Depuis un an, près de 300 contractuels de la société Wipro Technologies, en Inde, étiquettent vos contenus sur Facebook. Ils décortiquent vos photos et statuts, publics ou privés, publiés depuis 2014. Selon l’entreprise de Mark Zuckerberg, ce n’est pas une atteinte à la vie privée. Facebook voudrait seulement améliorer l’expérience utilisateur. Pourtant, cette pratique ne respecte pas la loi RGPD de l’Union européenne.
FACEBOOK ANALYSE LES CONTENUS DE SES UTILISATEURS
C’est dans la ville d’Hyderabad, en Inde, que cette équipe de 260 contractuels travaille pour la société Wipro Technologies. Leur mission est de fouiller les millions de photos publiées sur Facebook depuis 2014. Mais aussi les mises à jour de statut, événements marquants, etc.
Puis, ils doivent les classer selon cinq « dimensions », comme les appelle Facebook. Ainsi, ils doivent déterminer le sujet : nourriture, selfie, animal, etc. Mais aussi l’occasion, c’est-à-dire une activité quotidienne ou un événement majeur de la vie.
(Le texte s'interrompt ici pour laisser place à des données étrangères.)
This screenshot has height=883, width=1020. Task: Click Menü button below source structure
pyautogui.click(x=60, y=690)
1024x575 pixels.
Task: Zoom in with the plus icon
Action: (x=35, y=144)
Et enfin, ils doivent préciser l’intention de l’auteur : planifier un événement, inspirer les autres ou faire une blague.
L’objectif pour Facebook est de dégager des tendances dans les comportements des utilisateurs. Ainsi, la société de Mark Zuckerberg peut se lancer dans le développement de nouvelles fonctionnalités. Et bien sûr, augmenter l’utilisation des membres et donc, ses revenus publicitaires.
Cette équipe de près de 300 contractuels à Wipro n’est qu’une infime partie des 200 projets d’étiquetage de Facebook. Ainsi, ce sont des milliers de personnes, à travers le monde, qui ont accès à nos contenus et données personnelles. Parmi ces différents projets, nombreux sont destinés à former l’intelligence artificielle du réseau social.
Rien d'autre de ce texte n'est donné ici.